Do you think that Social Media can fuel innovation?
It's a topic that Francisco Dao tackled in The Washington Post on July 29th, 2011 in an op-ed piece titled, We share too much, and it's stifling innovation: "But are the ideas of a select few really important when it comes to driving innovation? Contrary to the current zeitgeist, which dictates that the crowd is wise and innovation comes from listening to everyone's feedback, I believe breakthrough innovations -- the type that create new markets -- are typically the result of a visionary (or visionaries) who ignored the fickle whims of public opinion. These visionaries need a sounding board of like-minded individuals who can grasp their ideas.

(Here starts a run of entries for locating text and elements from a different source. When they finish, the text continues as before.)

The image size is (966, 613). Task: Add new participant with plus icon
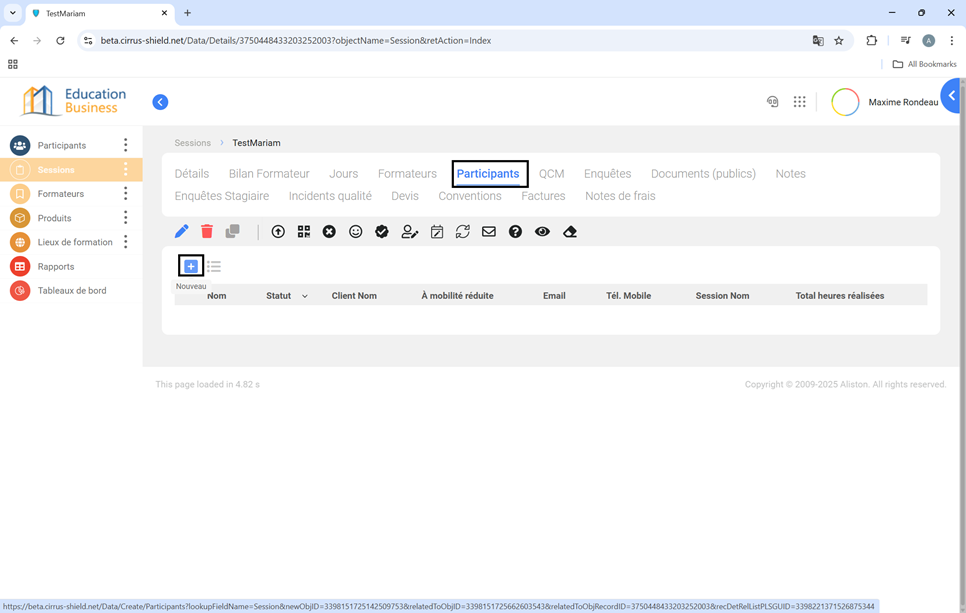tap(191, 266)
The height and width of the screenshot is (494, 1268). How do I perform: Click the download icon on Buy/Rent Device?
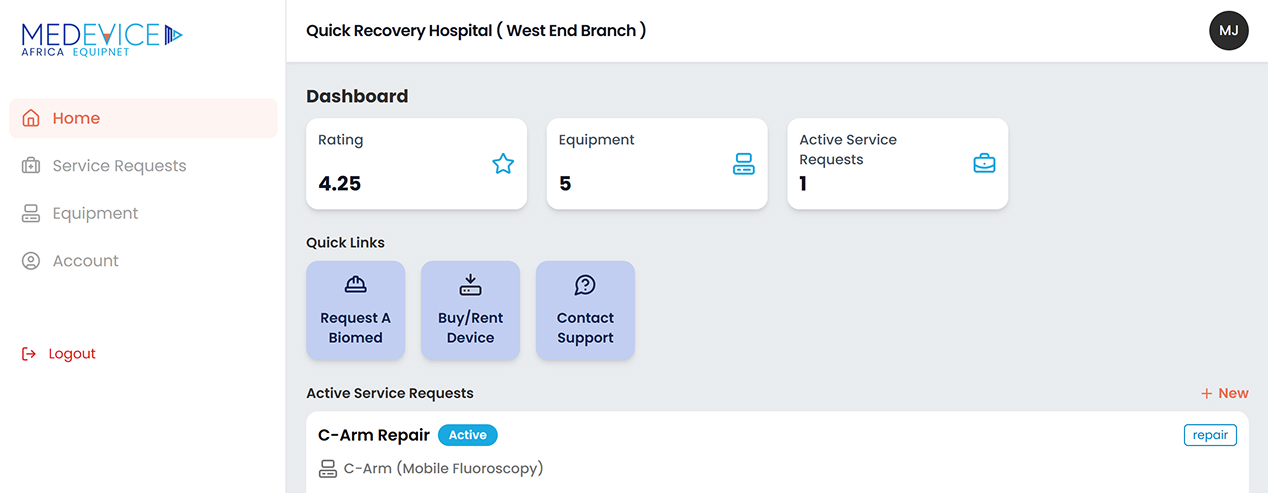470,285
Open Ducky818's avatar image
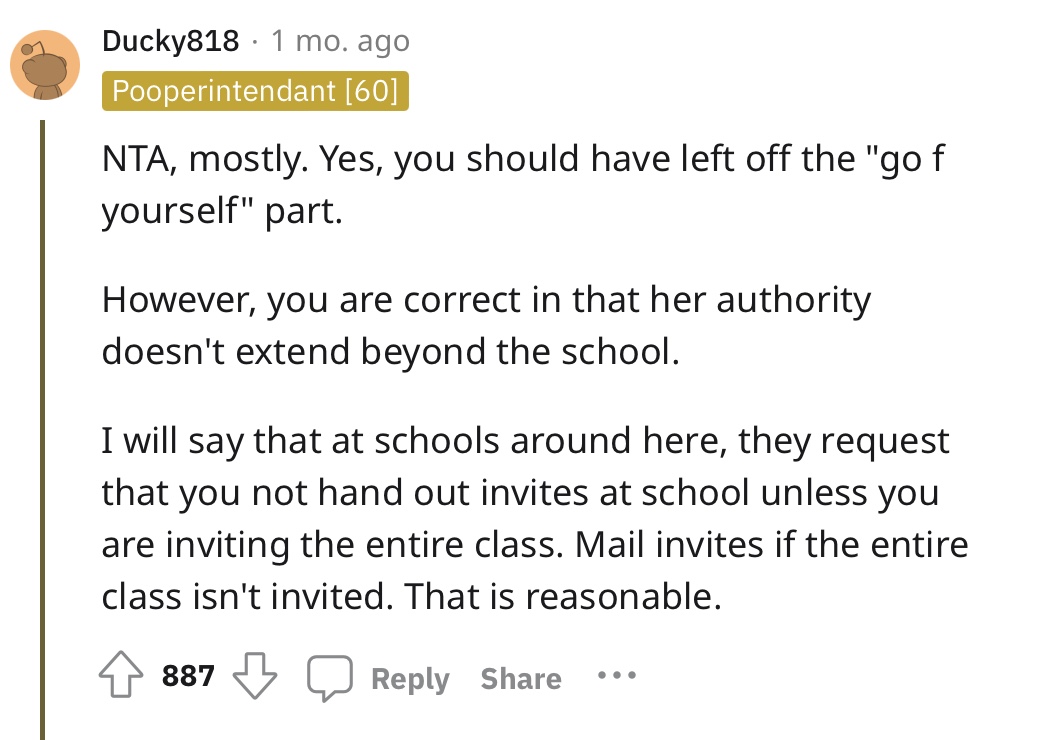Viewport: 1046px width, 740px height. click(x=45, y=65)
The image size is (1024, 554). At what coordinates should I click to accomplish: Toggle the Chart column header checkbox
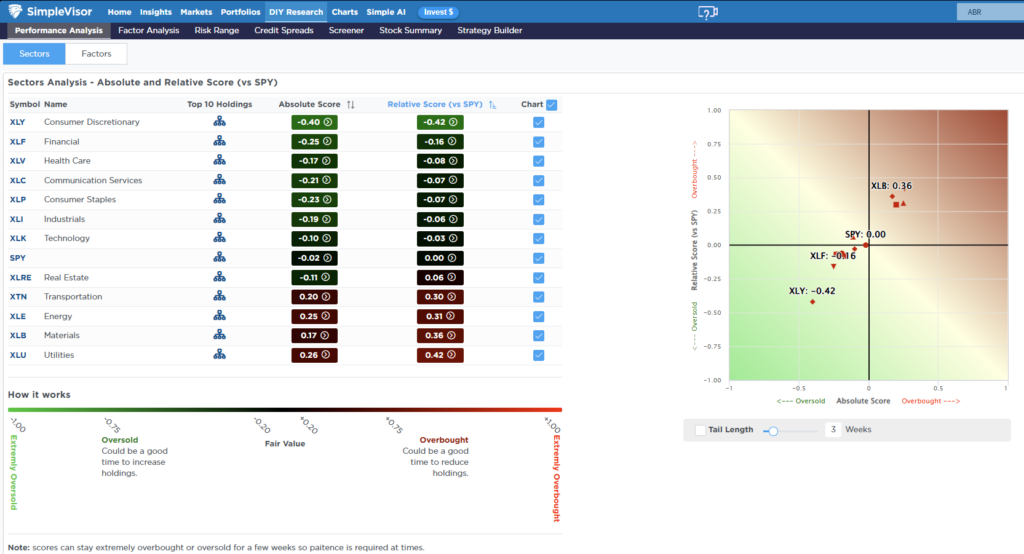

They don't need the feedback of the poorly-informed masses."
We need to be cautious about the wisdom of crowds when it comes to innovation.
Apple CEO Steve Jobs is known to have said during the development of the iPad that, "It's not the consumers' job to figure out what they want." We tend to confuse our definitions and they become these unwieldy roots that grow beneath the discourse. Social Media helps people to mobilize, share, communicate and connect. I'm not sure where (or when) anyone ever said that the masses are any good at innovating? In fact, if you look at the results of any mass innovation experiment, you don't see much. On the other hand, mass collaboration has been very successful. Would you say that the masses were responsible for the innovations that are Wikipedia or Linux? I would not. Those two ideas were brought forward by a small handful of individuals who had the innovation and the innovative idea to open it up and allow the masses to collaborate.
What comes from mass collaboration?
New ideas and new uses are the by-product of innovation (look no further than Chris Messina and how he stumbled into creating hashtags for Twitter). I wonder if we would have hashtags had Messina tweeted out, "maybe together we can think of a way to group conversations together on Twitter?" The result of that experiment would probably have failed. Much in the same way, if Guy Laliberte set up a focus group to figure out the next iteration of the circus, instead of having his own very innovative perspective that led to the creation of Cirque du Soleil. This doesn't make the masses stupid and it doesn't mean that we all live in groupthink because of Social Media. It also doesn't mean that we share too much information and it doesn't mean that all of this connectivity, sharing (and yes, oversharing) is having a stifling effect on innovation. In fact, quite the opposite.
How over-sharing drives innovation.
I would argue that innovation comes from both frustration and inspiration. We see something out in the world, we see a better way to do it that doesn't exist, so we invent it. In a world where information and ideas are now everywhere (instead of locked up in institutions like museums and dance theaters or relegated to a monthly print publication), the general masses are more exposed than ever before to ideas, information and perspectives. How could that not drive innovation? Not a day goes by that I don't see something in these digital spheres that acts as a catalyst for inspiration (and yes, I'm often frustrated with much that I experience as well). Has that led to anything truly innovative out of me? That's for others to decide, but I'm sure that Mark Zuckerburg's inspiration for Facebook came out of some type of frustration from his online experience. I'm also quite certain that Zuckerburg never had a moment of thought towards the notion that the masses would help him in the ideation of his innovation. What he discovered, ultimately, is that the masses are an amazing mechanism for making ideas spread, providing feedback (both good and bad) and giving ideation over incremental improvements, but those aren't necessarily innovations.
In the end, sharing is not going to stifle innovation. It's going to inspire it. What do you think?